Chewing The Fat
Rendering and reusing animal fats for future feasts
Two duck legs slowly poached in their own fat sit in my refrigerator, waiting to be seared and savored. Instead of discarding the duck fat, I used it again to confit more legs, and every time I do, I can’t wait to bite into that tender meat. Reusing fats give me a sense of pride—I’m being economical and resourceful, using what I have rather than running out to buy more. Rendering animal fat takes work, but with patience you can do it yourself.
Historically, cooking with animal fats was the rule and not the exception. Lard was the cooking fat of choice in American and European households up until the early 20th century, when it was edged out by vegetable shortening. Home cooks saved bacon fat in jars. Leaf lard from around a hog’s kidneys made perfect pie dough. Whereas Gentiles cooked with lard, Kosher Jews used schmaltz: rendered chicken, duck, or goose fat. Schmaltz is made by slowly cooking bits of chicken skin, adding chopped onions after the skin turns golden brown. The cracklings and fried onions are called gribenes. Sautéing vegetables in schmaltz or any other animal fat adds an additional layer of flavor. For example, homemade popcorn with duck fat tastes rich and earthy compared to the neutral taste of vegetable oil.

REQUIRED TASKS>
A. According to the piece on rendering animal fats, what edged out lard as the cooking fat of choice in the early 20th century?
B. Which birds does the piece on rendering animal fats name as sources of the fat used for schmaltz?
C. Carry on the piece about rendering animal fats, picking up after its final sentence.

PROVIDED DATA>
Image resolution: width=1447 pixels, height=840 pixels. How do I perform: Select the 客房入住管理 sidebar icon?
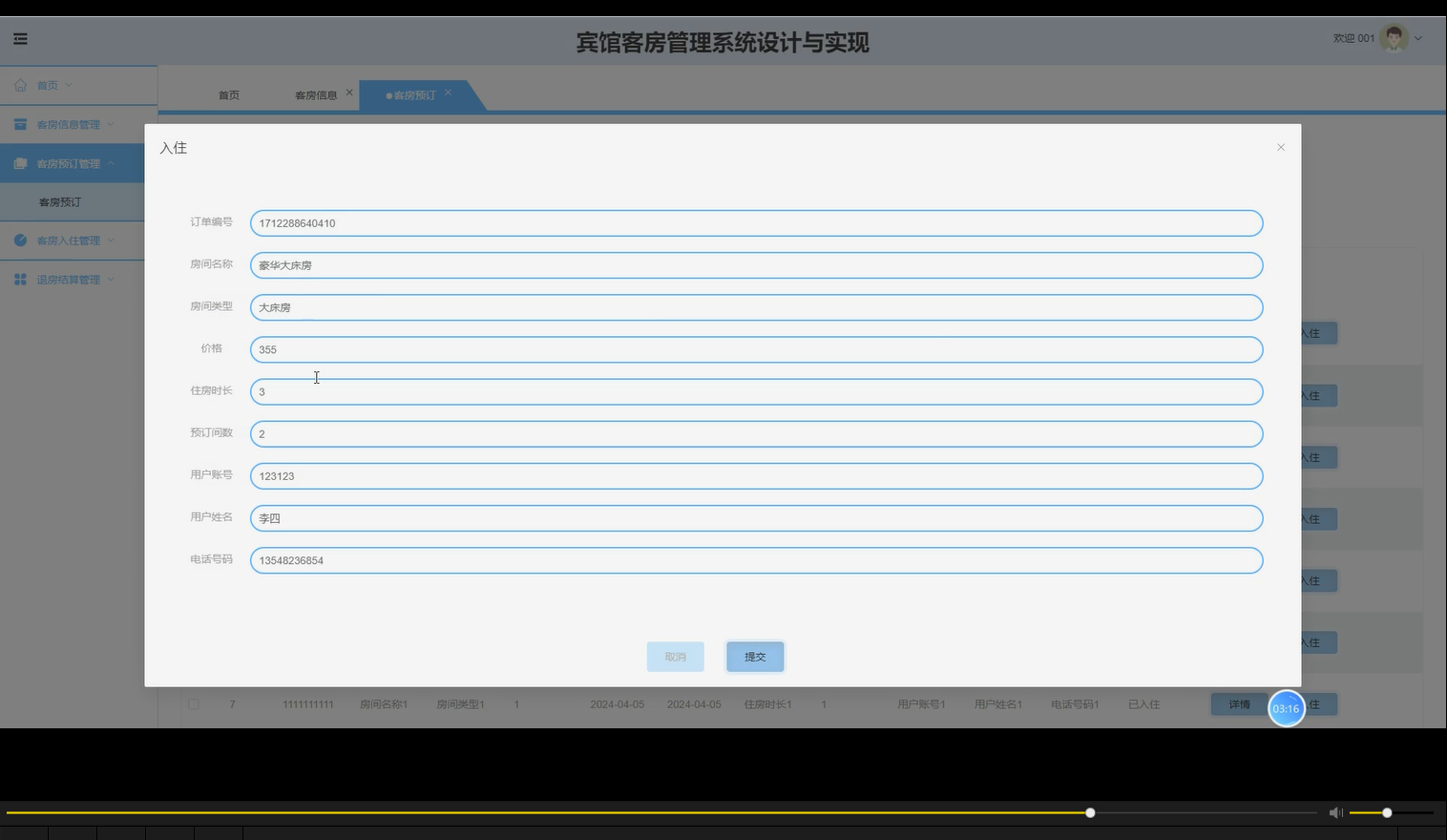[20, 240]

THE RESPONSES>
A. Vegetable shortening

B. Chicken, duck, goose

C.
Duck is on the menu where I work as a line cook, so I render duck skin quite often, by simmering small pieces of skin in a pot at a low temperature, which eventually allows the fat to melt out. To kickstart the process, I add a small amount of water, enough to cover the bottom of the pot. The water evaporates as the fat melts and becomes clear. I stir the pieces occasionally so they render evenly. Be sure not to brown the skin too much—the melted fat will taste “cooked,” like fryer oil (see the sidebar on how to dispose used vegetable oils). When strained, duck fat can be kept in the refrigerator for six months or stored indefinitely in the freezer, as long as it’s in an airtight container.* This method also works for schmaltz. If you’d like tallow, you can slowly cook small pieces of suet (raw beef or mutton fat). The same process applies to lard. You can ask your local butcher or farmer if they sell suet or fatback.
Duck, Duck, Goose
Groceries and butcher shops don’t sell poultry skin by itself, and rendered fat can cost as much as $12 per pound. Tower Chicken Farm, 4111 S. 6th St., a Milwaukee butcher shop devoted to all things beaked-with-wings, has the lowest price in the immediate area for duck fat at $7.75** per pound. To get the most for your dollar, try rendering duck fat yourself (the same process works for chicken and goose). You’ll need to break down a whole duck, which will cost between $2.99 to $4.99 per pound. A whole bird leads to more than one meal: the skin can be rendered and the fat used like vegetable oil, the breasts can be pan-fried, the legs braised, and the bones can be used for stock.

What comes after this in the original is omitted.